Il governo dichiara guerra al diritto allo studio

La manovra di risparmio presentata dal Governo ieri costituisce un’ennesima mazzata per gli studenti ticinesi: il Sindacato Indipendente degli Studenti e Apprendisti (SISA) contesta con forza la ormai esplicita volontà del Cantone di smantellare la scuola pubblica.

Il Consiglio di Stato ha infatti proposto l’eliminazione dei corsi facoltativi al liceo, per ottenere un risparmio di 0.8 milioni di franchi. Oltre a ciò, si aggiungono alcune misure che riducono la spesa per le borse di studio di 0.5 milioni e la sospensione del versamento di quasi 4 milioni al fondo per la formazione professionale.
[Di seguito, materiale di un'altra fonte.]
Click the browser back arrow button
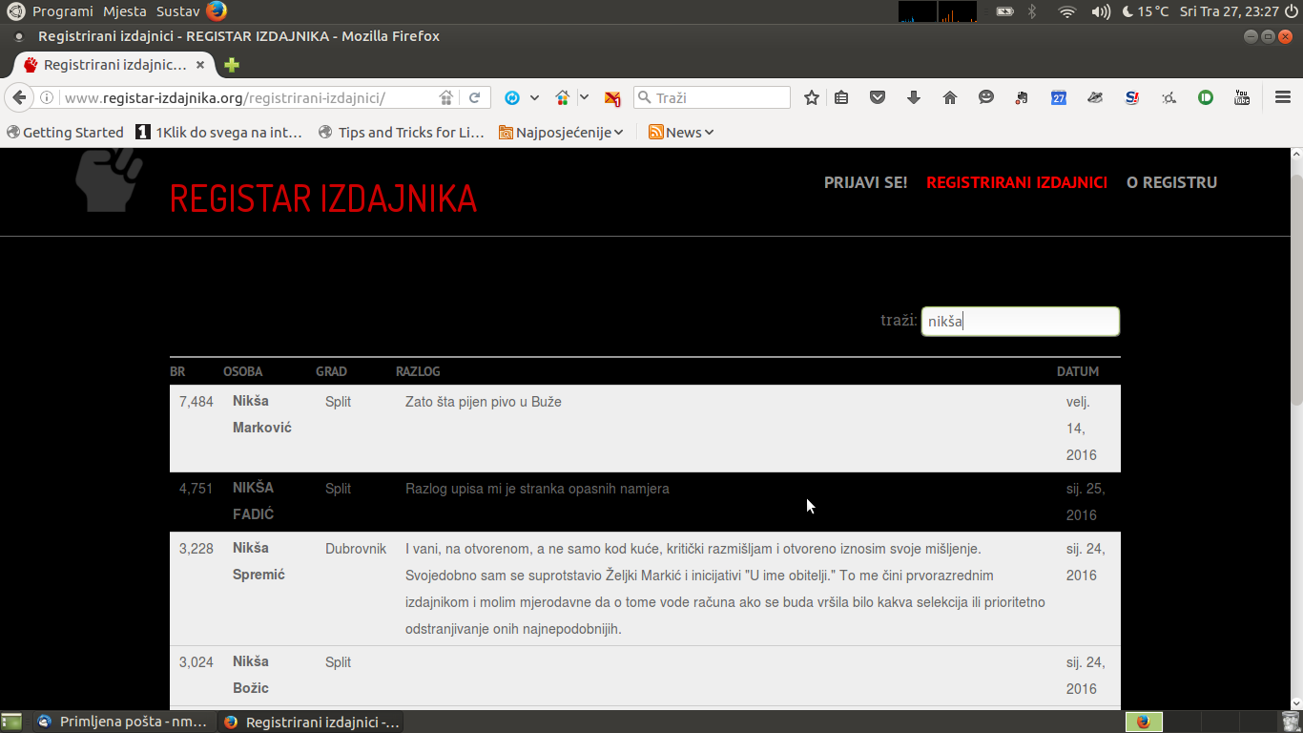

Ci preoccupa in particolare il taglio all’offerta formativa del liceo: il sacrificio richiesto agli studenti ci pare oltremodo sproporzionato rispetto a un risparmio così irrisorio: dopotutto si parla di soli 800’000 franchi in tutto il Cantone! Non ci resta che aspettare l’annuncio della rimozione delle porte delle scuole medie per raccattare qualche centinaia di migliaia di franchi…

Purtroppo pare proprio che a partire da settembre (la misura dovrebbe entrare in vigore nel 2017) al liceo non sarà più possibile seguire vari corsi facoltativi, come i corsi di informatica e i corsi complementari di educazione fisica. Ciononostante, il corso di religione non verrà messo in discussione: del resto si sa, la spiritualità occupa uno spazio più importante delle conoscenze tecnologiche e dell’attività fisica.

Il SISA non ha intenzione di seguire passivamente questo agire scriteriato delle istituzioni: non possiamo permettere che il rientro finanziario porti simili conseguenze per gli studenti, già fortemente toccati dai vari risparmi succedutisi negli ultimi anni nel mondo della scuola.